Programming Languages

Module 4

Xingang (Ian) Fang

Lexical and Syntax Analysis

Lexical and syntax analysis are key parts of language implementation
Based on formal syntax descriptions (e.g. BNF/EBNF)
Two main phases:
- Lexical analysis
  - Based on a language that describes lexemes
  - small-scale language constructs: lexemes and token codes
- Syntax analysis
  - Based on a language that describes syntax
  - large-scale language constructs: grammar and parse trees
Separate lexical analysis out for simplicity, efficiency and portability

Lexical Analysis

Acts as pattern matcher to identify lexemes (find strings in a language of a certain grammar)
Front-end to syntax analyzer
Lexical analyzer: a.k.a. Lexer, Scanner, Tokenizer
Tasks
- Breaks input char stream into lexemes
- Assigns token codes to lexemes
Three implementation approaches:
1. Describe patterns using formal descriptive language and use tools to generate a lexical analyzer. E.g.

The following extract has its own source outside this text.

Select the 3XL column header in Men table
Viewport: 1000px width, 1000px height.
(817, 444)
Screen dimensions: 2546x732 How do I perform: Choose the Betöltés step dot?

Lex, Flex
2. Write code to implement state diagrams
3. Hand-construct table-driven implementation

Lexical Analysis Example

Input: result = old_sum - value / 100;

Lexeme	Token Code
result	IDENT
=	ASSIGN_OP
old_sum	IDENT
-	SUB_OP
value	IDENT
/	DIV_OP
100	Int_LIT
;	SEMICOLON

State Diagrams for Lexical Analysis

State Diagram: directed graphs representing finite automata
- Some naming rule cannot be described by a finite automata
Nodes: states
Arcs: transitions on input characters
Use character classes (e.g., LETTER, DIGIT) to simplify

Credit: Concepts of Programming Languages, R. Sebesta

Convert State Diagrams to Code

Approach 2: use control flow statements
A typical method
- a lex function to get next lexeme and assign token code
- an addChar function to add the current char to end of the current lexeme
- a getChar function to get next character and set token code
- a lookup function to check if the current lexeme is an operator
- a switch statement or if-else chain to manage transitions
TextBook example of a Lexer
- Lexer written in C
- abuse of global variables
- will be easier to work with in object-oriented languages
- outputs token codes rather than token name
- no whitespace handling
- no error handling
- no line number tracking
- think about how to improve!

Quick Check for Lexical Analysis

Where to handle errors, like bad identifier names?
Give one example of bad input?
Where to handle reserved like if, for, etc?
How about if I want to allow underscore in identifier names?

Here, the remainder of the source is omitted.